Similar to computer numerical control (CNC), IoT requires hardware and physical networks, which are maintained using IoT platforms. There are software products for device management, IoT application development, or IoT analytics. These products aren’t always tightly integrated, which makes it difficult for companies to adopt IoT.
A significant drawback of IoT is the fact that it requires complex networks to exchange data between devices. Basic devices like smartphones can use Wi-Fi internet connections, but sophisticated equipment requires sensors and customized networks that require maintenance and consume lots of power. IoT may need its own dedicated network. This is partly why telecom carriers recently started delivering low-power, narrow-band networks for IoT.
Robots can be smart, but they’re not always intelligent
Robots have been used in industry sectors like manufacturing for decades. The main characteristic of robots used to be that they could perform complex operations, but they couldn’t learn. Without feeding robots clear instructions and data, they simply couldn’t operate.
Autonomous robots use artificial intelligence and machine learning to adapt to their environment. For instance, warehouse robots can avoid people and other moving objects. In manufacturing, intelligent robots can stop performing specific tasks when they detect a person in their proximity. Some robots can maintain themselves—not entirely but simple things like finding and connecting to a charging station.
As shown below, the industrial robots market is expected to grow significantly in the short term.
For now, robots are still expensive, and most companies cannot afford to invest in autonomous robots. It’s worth mentioning that the physical environment where robots function can have an impact on their efficiency. This means that industrial infrastructure such as warehouses and production facilities may also need to be improved.
Full automation and Industry 4.0
Full automation is very rare and there are only a few examples of fully automated warehouses and factories:
- The world’s first “humanless” warehouse opened in Shanghai in June 2018 and uses 20 robots for a surface of 40,000 square meters. It’s not 100% humanless because it still requires five people to maintain the machines. To compare, a warehouse of this size typically employs 500 employees.
- Lights out (or dark) manufacturing facilities rely on robots that can work in the dark. The main benefit is that robots can work 24 hours per day and be more efficient than humans. A great example of lights out manufacturing is Fanuc, a Japanese company where robots make other robots.
While full automation is still in its early stage of development, it is expected to pick up the pace.
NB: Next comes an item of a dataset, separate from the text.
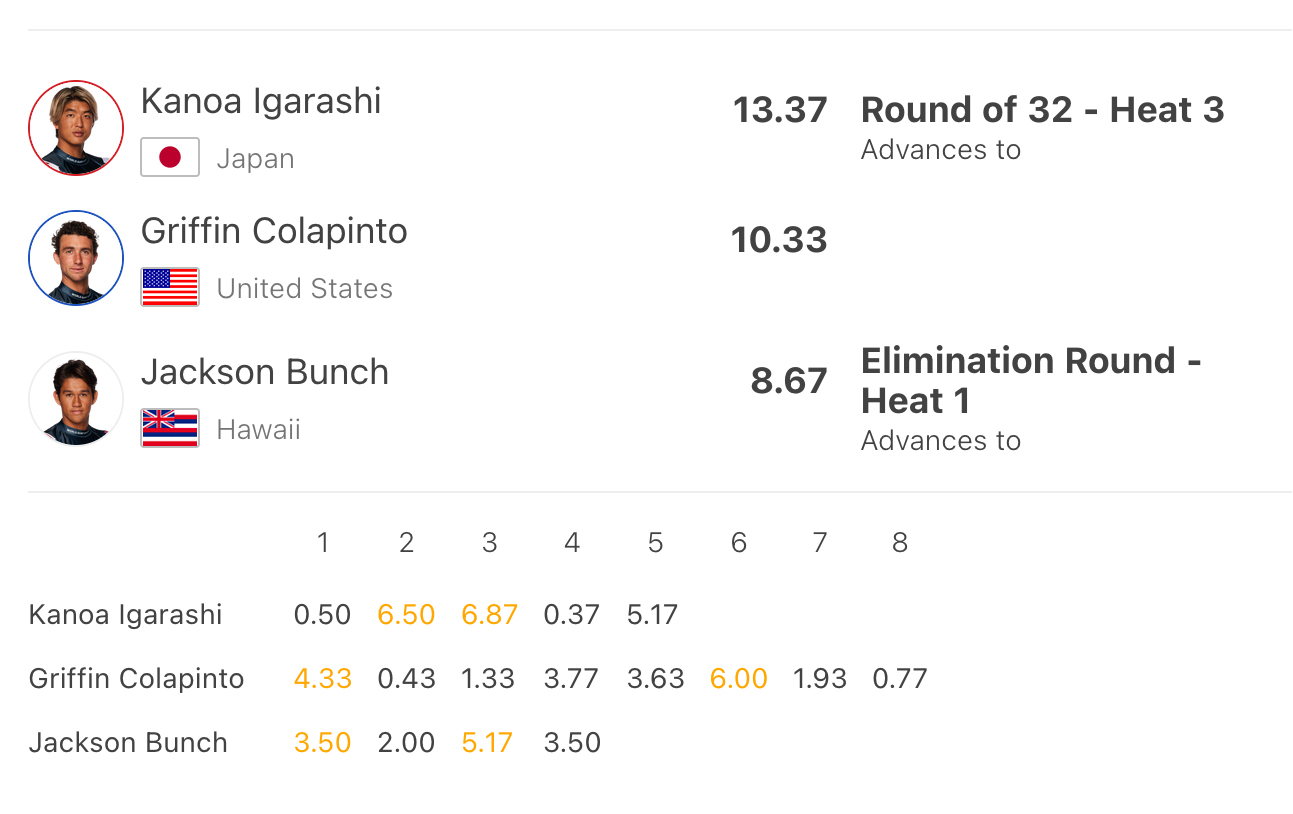Click Jackson Bunch's profile photo
The height and width of the screenshot is (814, 1293).
pos(76,399)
Full automation will provide significant benefits to companies, such as:
- Due to the superior accuracy of robots and their unlimited availability, companies will experience increased productivity and efficiency.
- This technology will improve safety for employees, who will be less involved in dangerous work, and consumers, who will benefit from better product quality.
- Full automation means shorter time to market and easier product personalization, since robots adapt faster to new work instructions that humans.
Despite all the intelligent technologies available today, achieving full automation will take decades. Think of autonomous robots as children—they can learn, but their future performance depends on what and how we teach them. Just like children, robots need more than information; they need to understand the logic behind what they do.
As mentioned in a research paper on Future Trends in Process Automation, “A key issue in control engineering is the application to highly complex systems: the coupling of complicated and large heterogeneous systems in which different disciplines are involved and different types of information are available or have to be uncovered.”
While this report was published in 2007, I think its conclusion still applies today.